TO DO. Below is a block of entries; repeat exactly the lines starting at the line that contains "Open the settings" and ending at the line that contains "Check network quality", both included.

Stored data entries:
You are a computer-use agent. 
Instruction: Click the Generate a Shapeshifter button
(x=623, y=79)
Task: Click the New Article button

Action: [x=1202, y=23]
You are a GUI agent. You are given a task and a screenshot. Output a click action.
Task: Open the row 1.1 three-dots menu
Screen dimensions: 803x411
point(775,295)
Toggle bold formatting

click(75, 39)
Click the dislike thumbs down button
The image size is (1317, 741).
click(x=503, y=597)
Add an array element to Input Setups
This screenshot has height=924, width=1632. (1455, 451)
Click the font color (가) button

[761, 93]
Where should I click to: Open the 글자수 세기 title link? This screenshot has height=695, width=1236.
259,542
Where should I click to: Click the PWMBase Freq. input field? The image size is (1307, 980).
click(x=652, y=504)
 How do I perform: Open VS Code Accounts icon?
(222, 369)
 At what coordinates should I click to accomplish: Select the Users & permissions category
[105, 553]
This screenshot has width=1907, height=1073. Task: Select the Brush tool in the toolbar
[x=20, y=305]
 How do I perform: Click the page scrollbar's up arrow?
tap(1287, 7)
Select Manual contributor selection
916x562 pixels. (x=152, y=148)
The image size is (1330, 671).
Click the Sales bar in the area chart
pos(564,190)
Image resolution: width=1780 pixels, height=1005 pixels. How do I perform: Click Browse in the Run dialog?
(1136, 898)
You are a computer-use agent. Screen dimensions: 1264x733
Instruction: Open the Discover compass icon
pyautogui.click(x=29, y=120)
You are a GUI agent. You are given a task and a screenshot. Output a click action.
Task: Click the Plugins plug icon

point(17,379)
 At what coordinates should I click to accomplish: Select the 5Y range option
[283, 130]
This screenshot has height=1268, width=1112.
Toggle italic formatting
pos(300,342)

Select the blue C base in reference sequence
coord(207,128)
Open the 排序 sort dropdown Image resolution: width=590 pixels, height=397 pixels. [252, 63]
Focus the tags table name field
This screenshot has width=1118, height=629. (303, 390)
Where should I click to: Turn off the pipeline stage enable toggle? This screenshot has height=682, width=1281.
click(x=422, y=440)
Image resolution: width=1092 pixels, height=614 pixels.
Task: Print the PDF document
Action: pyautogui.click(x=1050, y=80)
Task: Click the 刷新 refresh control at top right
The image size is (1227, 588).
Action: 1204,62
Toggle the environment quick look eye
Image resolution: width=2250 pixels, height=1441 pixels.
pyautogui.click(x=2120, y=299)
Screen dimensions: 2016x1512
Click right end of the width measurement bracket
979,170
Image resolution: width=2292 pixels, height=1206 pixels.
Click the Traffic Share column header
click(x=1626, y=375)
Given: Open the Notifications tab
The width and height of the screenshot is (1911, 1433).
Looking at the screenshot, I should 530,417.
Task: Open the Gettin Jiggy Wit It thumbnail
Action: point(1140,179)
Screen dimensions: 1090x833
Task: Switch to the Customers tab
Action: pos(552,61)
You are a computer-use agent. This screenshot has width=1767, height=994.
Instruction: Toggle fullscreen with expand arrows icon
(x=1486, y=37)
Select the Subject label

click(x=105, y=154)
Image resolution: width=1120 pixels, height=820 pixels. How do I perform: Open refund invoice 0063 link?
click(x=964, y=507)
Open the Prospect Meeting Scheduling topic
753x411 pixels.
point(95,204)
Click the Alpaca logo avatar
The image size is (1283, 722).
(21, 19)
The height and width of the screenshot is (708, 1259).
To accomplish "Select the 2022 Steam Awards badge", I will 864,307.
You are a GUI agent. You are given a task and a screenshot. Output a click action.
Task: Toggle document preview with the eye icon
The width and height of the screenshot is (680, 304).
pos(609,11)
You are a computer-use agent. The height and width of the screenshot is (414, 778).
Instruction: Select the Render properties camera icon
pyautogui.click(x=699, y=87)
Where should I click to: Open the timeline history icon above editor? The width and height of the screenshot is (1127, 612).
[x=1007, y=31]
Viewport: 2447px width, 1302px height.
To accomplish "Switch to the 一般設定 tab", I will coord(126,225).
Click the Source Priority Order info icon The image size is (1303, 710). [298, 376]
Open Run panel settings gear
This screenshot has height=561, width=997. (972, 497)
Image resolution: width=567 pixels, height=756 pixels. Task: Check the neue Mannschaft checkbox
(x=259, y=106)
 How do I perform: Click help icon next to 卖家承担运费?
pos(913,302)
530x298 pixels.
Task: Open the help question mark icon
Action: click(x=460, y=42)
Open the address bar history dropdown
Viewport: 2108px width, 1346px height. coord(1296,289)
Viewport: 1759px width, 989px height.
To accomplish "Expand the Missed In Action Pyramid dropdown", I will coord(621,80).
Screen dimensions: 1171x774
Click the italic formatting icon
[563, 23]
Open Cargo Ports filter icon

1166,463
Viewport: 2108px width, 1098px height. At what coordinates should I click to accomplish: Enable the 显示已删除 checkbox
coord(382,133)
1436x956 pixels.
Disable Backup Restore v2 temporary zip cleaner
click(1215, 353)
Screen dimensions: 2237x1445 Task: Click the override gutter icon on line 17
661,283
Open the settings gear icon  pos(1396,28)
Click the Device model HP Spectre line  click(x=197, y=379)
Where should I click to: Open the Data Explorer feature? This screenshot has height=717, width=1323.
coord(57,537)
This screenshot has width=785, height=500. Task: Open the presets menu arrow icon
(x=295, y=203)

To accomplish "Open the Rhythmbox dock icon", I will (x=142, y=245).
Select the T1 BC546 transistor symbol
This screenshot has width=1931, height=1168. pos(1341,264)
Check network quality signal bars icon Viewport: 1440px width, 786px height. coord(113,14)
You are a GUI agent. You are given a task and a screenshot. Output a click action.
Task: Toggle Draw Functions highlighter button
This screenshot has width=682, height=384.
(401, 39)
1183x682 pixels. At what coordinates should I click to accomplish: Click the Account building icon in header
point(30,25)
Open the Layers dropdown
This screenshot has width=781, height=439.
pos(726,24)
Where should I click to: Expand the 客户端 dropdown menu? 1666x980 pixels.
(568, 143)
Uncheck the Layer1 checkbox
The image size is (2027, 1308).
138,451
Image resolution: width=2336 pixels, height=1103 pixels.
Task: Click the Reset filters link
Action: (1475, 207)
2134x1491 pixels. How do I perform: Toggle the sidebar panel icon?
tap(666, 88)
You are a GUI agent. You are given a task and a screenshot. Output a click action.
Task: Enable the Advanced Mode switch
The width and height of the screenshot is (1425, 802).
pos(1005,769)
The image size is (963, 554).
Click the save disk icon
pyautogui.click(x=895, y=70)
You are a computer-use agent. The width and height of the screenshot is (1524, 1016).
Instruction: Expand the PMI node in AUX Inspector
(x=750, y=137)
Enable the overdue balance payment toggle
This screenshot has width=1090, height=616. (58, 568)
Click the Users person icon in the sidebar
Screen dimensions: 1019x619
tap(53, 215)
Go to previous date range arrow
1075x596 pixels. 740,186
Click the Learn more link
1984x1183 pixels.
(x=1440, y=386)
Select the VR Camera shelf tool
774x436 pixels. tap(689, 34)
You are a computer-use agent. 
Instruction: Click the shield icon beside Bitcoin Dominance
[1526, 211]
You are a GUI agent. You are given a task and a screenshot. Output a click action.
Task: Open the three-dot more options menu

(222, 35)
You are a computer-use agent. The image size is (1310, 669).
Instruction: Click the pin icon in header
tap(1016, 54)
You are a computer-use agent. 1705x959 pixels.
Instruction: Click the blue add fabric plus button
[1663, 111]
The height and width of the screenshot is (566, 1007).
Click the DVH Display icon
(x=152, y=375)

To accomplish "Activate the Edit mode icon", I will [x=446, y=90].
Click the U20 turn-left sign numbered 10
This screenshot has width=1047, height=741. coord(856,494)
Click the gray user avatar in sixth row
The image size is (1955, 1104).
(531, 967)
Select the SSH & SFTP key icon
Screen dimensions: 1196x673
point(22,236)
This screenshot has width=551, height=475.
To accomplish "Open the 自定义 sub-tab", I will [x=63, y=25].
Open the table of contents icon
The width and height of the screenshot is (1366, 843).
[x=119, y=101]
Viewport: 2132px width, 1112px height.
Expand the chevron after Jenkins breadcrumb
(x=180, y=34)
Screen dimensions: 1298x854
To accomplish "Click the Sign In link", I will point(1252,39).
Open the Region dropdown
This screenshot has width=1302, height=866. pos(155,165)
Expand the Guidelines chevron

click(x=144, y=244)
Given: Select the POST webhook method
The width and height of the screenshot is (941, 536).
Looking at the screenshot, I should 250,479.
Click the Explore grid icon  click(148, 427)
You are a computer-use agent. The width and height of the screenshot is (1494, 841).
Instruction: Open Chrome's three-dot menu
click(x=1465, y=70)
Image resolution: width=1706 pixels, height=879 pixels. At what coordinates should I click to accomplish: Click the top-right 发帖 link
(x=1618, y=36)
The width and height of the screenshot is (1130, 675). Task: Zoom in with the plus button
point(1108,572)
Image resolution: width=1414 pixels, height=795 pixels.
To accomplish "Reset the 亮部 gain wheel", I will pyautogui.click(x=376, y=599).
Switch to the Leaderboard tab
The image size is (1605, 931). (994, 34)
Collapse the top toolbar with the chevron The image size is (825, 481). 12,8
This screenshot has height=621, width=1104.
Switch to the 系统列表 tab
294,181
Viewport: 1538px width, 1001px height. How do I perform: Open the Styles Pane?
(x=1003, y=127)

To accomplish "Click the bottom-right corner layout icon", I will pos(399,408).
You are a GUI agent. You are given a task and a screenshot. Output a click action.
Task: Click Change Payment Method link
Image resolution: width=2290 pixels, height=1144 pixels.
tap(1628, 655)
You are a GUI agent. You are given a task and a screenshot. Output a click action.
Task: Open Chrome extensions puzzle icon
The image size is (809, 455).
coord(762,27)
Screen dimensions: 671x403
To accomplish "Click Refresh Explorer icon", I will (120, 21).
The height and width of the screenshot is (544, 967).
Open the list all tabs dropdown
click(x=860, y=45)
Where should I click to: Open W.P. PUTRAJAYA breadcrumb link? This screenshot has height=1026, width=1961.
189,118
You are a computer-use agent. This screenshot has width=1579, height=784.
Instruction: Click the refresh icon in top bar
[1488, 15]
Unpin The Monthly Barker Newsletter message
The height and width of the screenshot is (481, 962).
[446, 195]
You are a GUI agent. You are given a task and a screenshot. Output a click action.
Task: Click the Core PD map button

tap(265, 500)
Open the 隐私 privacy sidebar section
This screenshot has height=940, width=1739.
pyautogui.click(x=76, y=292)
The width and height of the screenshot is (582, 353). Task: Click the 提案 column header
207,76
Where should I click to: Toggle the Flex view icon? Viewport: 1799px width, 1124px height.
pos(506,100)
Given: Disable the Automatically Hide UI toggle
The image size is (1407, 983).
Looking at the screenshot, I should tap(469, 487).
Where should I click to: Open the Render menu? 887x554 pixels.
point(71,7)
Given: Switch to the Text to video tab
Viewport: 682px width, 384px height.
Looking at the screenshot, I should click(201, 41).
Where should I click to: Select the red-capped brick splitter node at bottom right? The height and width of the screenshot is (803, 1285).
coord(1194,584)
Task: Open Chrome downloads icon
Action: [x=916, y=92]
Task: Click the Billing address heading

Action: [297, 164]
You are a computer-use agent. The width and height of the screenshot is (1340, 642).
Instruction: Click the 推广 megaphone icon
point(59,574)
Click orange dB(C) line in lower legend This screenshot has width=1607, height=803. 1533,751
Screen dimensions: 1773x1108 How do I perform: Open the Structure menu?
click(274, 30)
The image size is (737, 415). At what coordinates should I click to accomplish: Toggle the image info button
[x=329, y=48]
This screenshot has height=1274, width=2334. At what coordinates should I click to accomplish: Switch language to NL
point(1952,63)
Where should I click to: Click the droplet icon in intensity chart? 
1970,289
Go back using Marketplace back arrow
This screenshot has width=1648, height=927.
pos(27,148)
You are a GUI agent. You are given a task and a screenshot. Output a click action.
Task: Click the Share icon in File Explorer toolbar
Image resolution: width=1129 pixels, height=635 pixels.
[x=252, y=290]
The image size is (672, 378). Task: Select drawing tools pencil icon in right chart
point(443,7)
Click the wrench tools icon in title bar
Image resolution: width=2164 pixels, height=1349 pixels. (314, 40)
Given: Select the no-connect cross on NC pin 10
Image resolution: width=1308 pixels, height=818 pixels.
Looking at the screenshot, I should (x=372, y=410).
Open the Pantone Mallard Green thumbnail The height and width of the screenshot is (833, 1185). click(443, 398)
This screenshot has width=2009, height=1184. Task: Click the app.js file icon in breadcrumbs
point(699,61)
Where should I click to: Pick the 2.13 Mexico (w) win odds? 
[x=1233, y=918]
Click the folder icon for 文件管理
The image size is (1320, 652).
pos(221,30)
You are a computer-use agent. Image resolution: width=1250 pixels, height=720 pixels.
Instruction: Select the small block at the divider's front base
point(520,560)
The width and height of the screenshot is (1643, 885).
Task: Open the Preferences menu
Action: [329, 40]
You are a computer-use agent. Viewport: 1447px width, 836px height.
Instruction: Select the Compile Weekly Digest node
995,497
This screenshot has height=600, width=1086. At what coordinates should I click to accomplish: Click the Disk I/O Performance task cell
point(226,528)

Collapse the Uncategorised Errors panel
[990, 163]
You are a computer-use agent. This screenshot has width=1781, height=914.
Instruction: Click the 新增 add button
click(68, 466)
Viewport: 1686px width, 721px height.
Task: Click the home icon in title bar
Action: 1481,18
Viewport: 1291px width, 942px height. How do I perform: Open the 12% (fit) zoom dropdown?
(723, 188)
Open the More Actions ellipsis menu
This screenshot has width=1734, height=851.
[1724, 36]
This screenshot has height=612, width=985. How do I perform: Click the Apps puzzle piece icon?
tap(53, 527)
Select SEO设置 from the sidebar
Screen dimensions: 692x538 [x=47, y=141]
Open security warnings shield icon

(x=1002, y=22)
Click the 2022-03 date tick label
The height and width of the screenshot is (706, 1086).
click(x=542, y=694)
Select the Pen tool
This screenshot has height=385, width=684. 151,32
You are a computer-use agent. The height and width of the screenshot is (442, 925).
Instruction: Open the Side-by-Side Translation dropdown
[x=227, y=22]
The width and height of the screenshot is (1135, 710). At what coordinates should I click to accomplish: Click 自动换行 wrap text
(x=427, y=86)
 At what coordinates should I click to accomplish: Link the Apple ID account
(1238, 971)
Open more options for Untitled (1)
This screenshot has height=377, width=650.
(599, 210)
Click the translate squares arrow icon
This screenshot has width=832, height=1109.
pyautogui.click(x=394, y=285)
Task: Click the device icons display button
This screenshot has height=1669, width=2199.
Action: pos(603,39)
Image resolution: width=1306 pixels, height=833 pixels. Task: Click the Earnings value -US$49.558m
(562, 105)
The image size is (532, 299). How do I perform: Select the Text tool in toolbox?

ANSWER BELOW.
Open the settings gear icon  pos(1396,28)
Click the Device model HP Spectre line  click(x=197, y=379)
Where should I click to: Open the Data Explorer feature? This screenshot has height=717, width=1323.
coord(57,537)
This screenshot has width=785, height=500. Task: Open the presets menu arrow icon
(x=295, y=203)

To accomplish "Open the Rhythmbox dock icon", I will (x=142, y=245).
Select the T1 BC546 transistor symbol
This screenshot has width=1931, height=1168. pos(1341,264)
Check network quality signal bars icon Viewport: 1440px width, 786px height. coord(113,14)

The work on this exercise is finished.